> _과제_
아래 모든 항목의 줄을 다시 쓰되, "Instruction"를 "Command"로 바꾸고 나머지는 그대로 두세요. 그림은 답에 넣지 마세요.

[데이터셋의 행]

━━━

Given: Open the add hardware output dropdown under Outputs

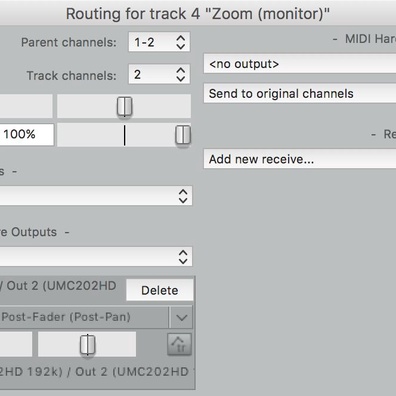Looking at the screenshot, I should [96, 257].
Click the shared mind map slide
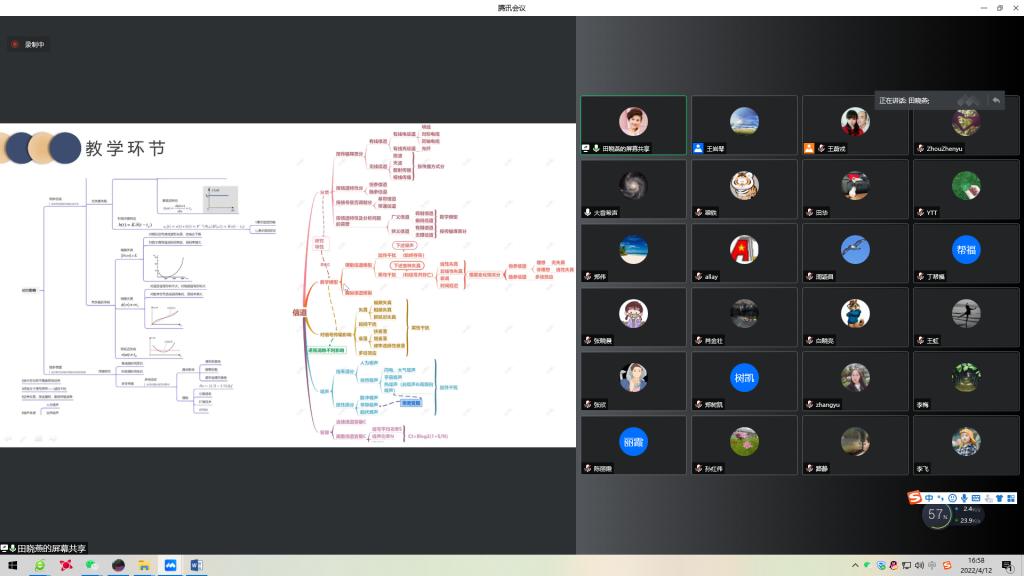 click(x=288, y=285)
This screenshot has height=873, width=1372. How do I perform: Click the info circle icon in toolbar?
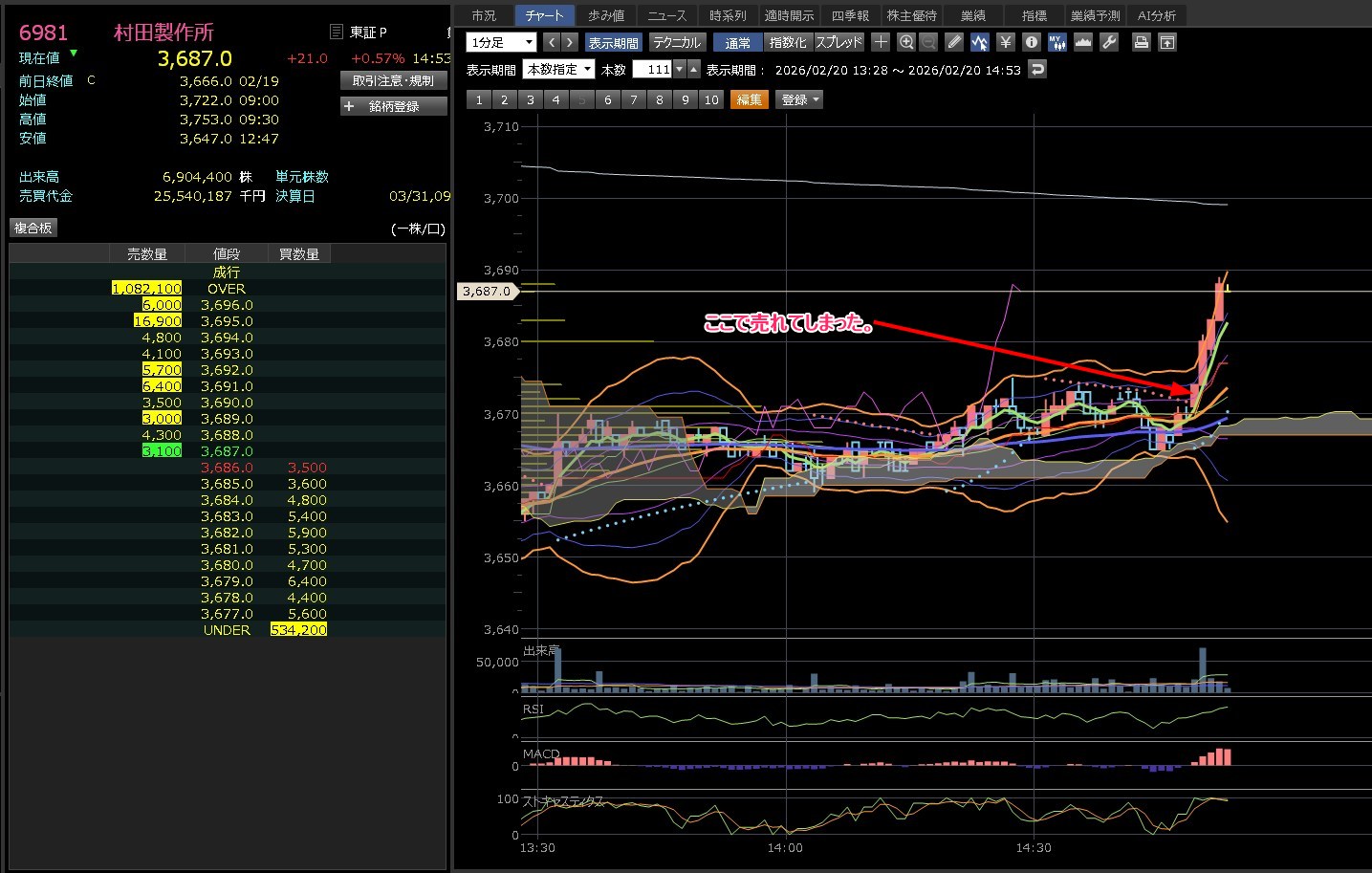click(x=1031, y=42)
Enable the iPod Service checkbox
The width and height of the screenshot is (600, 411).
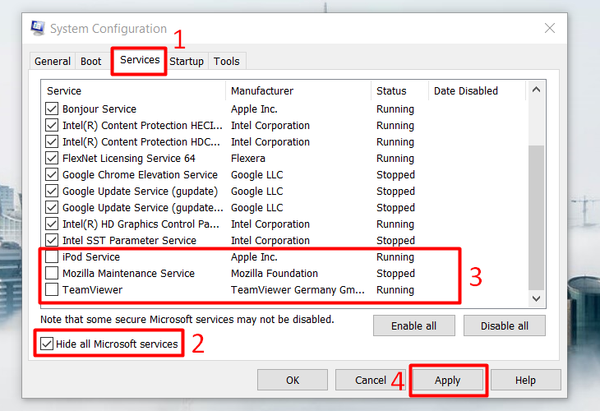pos(52,257)
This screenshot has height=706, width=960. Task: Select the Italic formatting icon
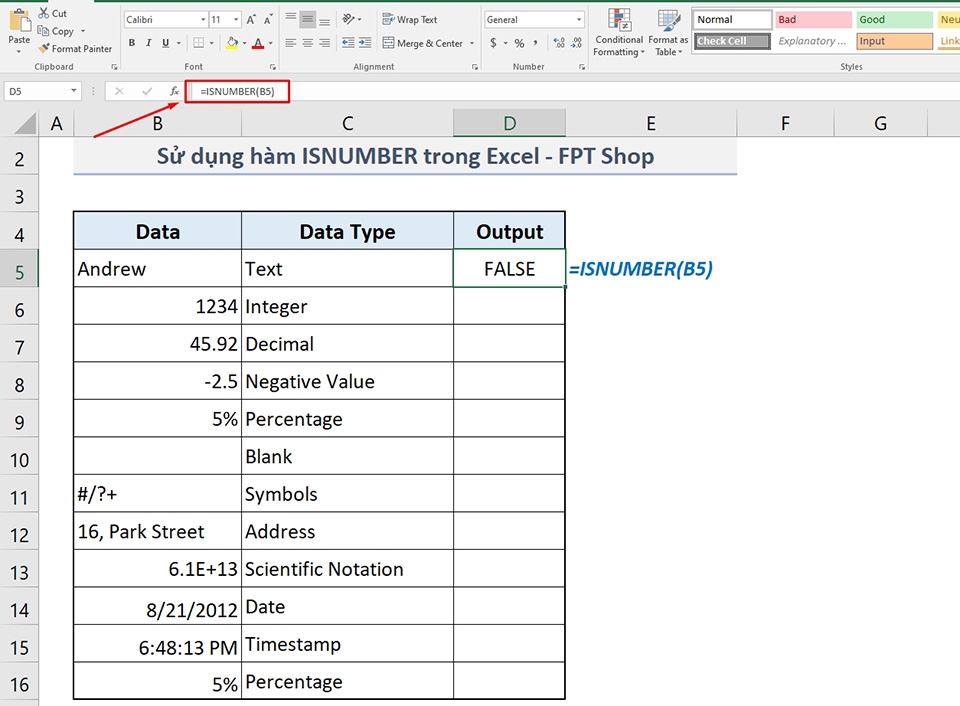(x=149, y=41)
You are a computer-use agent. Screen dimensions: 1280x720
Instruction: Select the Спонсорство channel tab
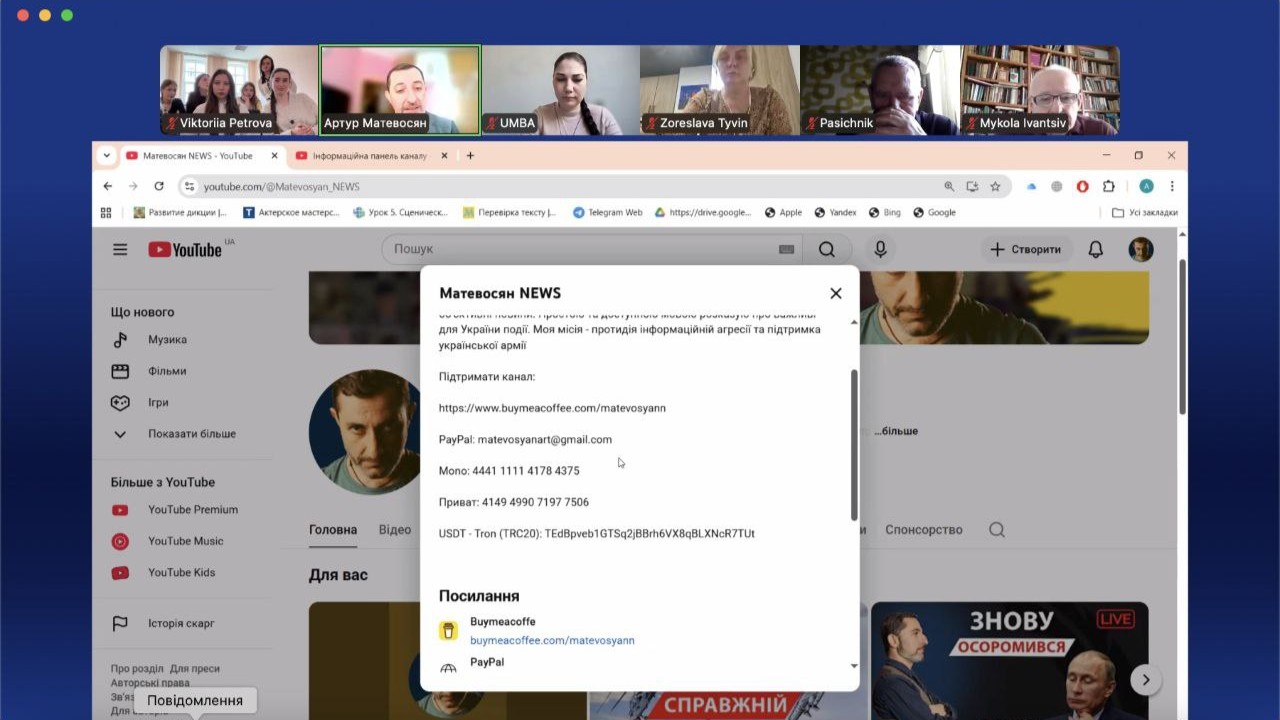923,530
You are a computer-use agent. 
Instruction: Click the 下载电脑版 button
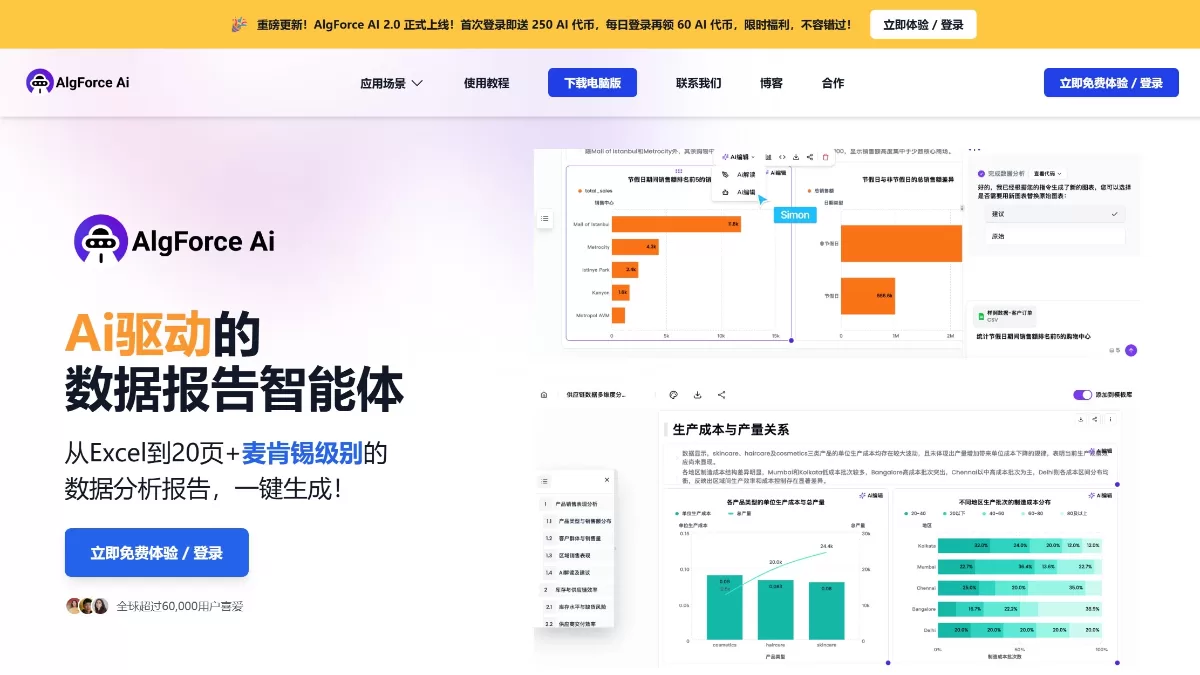[x=592, y=83]
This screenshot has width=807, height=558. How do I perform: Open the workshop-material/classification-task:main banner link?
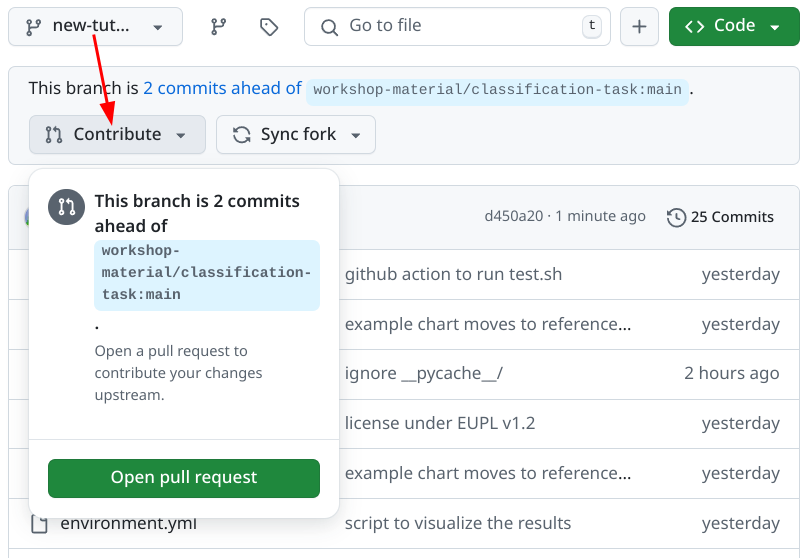pyautogui.click(x=497, y=90)
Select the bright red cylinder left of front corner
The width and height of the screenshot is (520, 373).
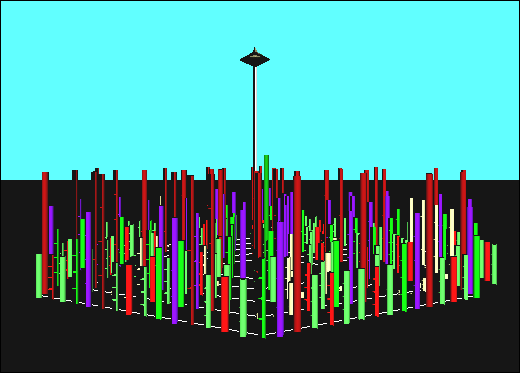point(225,304)
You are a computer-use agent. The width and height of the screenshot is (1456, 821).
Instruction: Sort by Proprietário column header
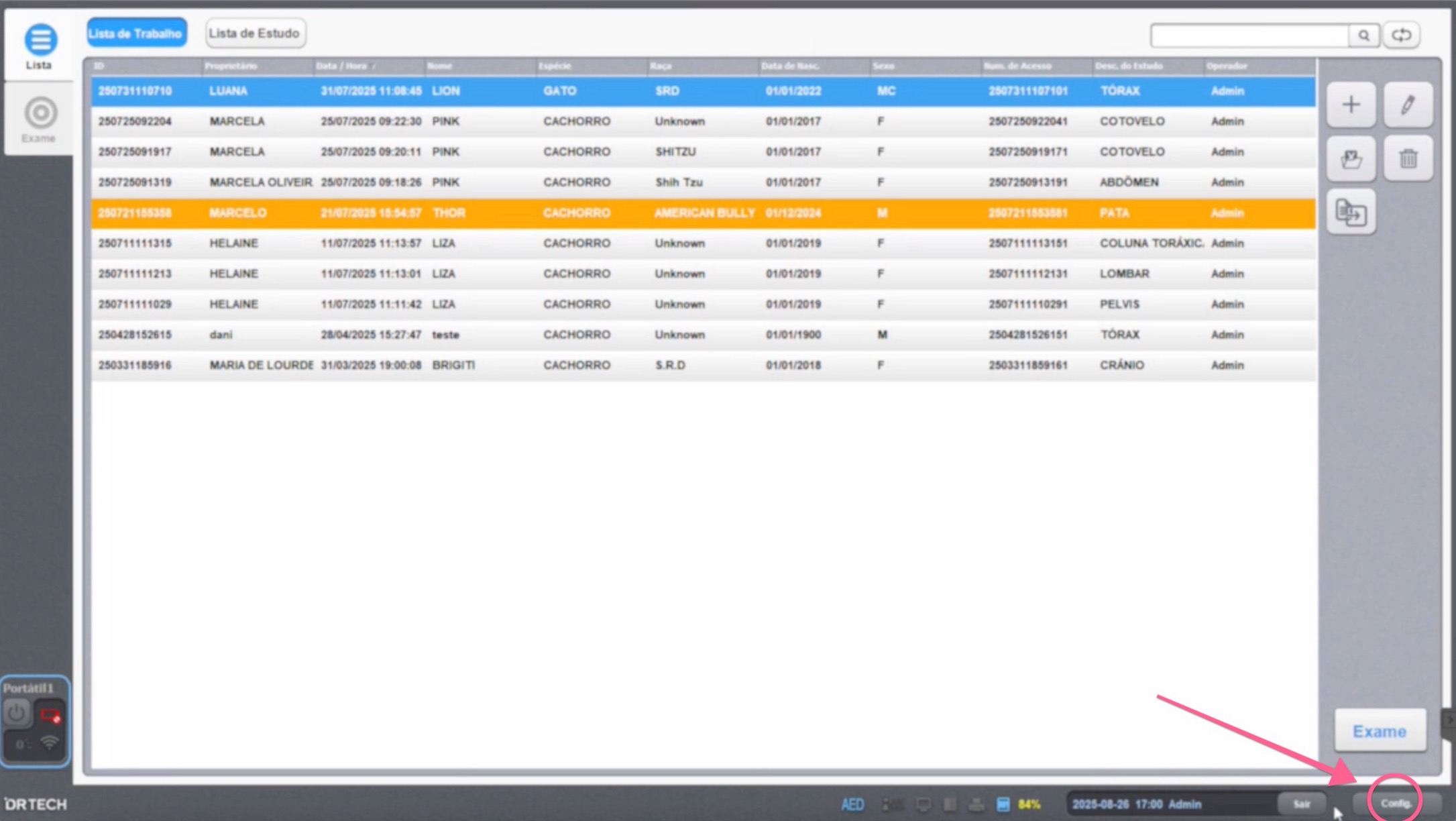pos(231,66)
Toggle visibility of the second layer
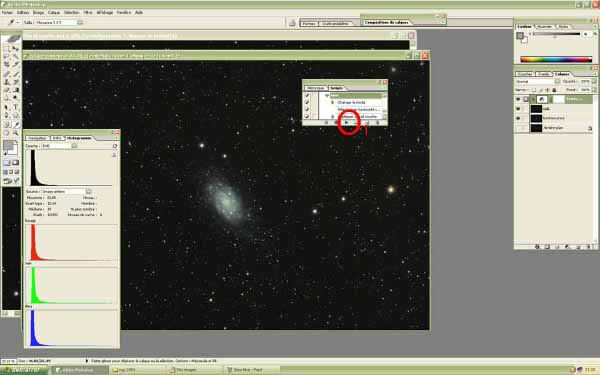 point(518,109)
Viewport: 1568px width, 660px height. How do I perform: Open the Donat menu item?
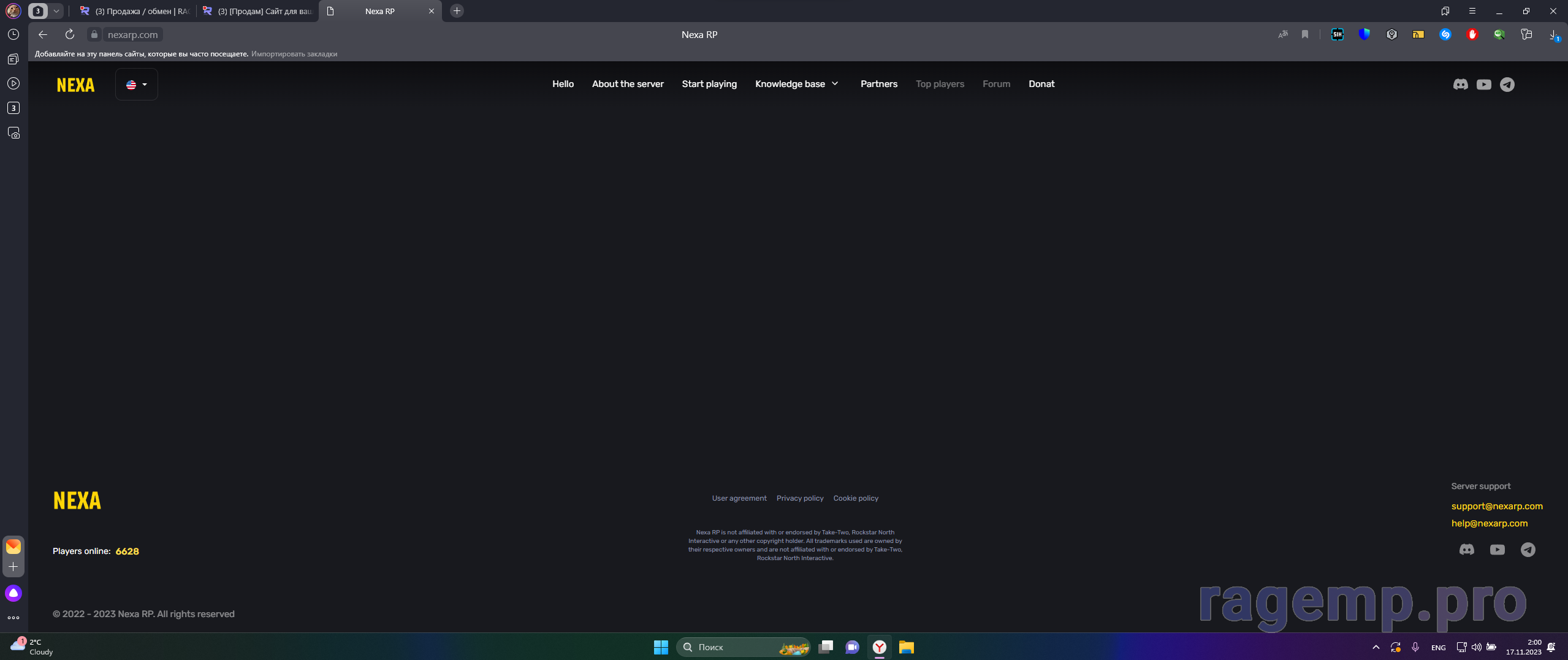[1041, 84]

━━━

> _답변_
Given: Open the add hardware output dropdown under Outputs

Looking at the screenshot, I should [96, 257].
Click the shared mind map slide
 click(x=288, y=285)
This screenshot has height=873, width=1372. How do I perform: Click the info circle icon in toolbar?
click(x=1031, y=42)
Enable the iPod Service checkbox
The width and height of the screenshot is (600, 411).
pos(52,257)
This screenshot has height=706, width=960. Task: Select the Italic formatting icon
(x=149, y=41)
You are a computer-use agent. Screen dimensions: 1280x720
Command: Select the Спонсорство channel tab
923,530
You are a computer-use agent. 
Command: Click the 下载电脑版 button
[x=592, y=83]
This screenshot has width=807, height=558. How do I perform: Open the workshop-material/classification-task:main banner link?
pyautogui.click(x=497, y=90)
Select the bright red cylinder left of front corner
The width and height of the screenshot is (520, 373).
point(225,304)
You are a computer-use agent. The width and height of the screenshot is (1456, 821).
Command: Sort by Proprietário column header
pos(231,66)
Toggle visibility of the second layer
 point(518,109)
Viewport: 1568px width, 660px height. How do I perform: Open the Donat menu item?
[1041, 84]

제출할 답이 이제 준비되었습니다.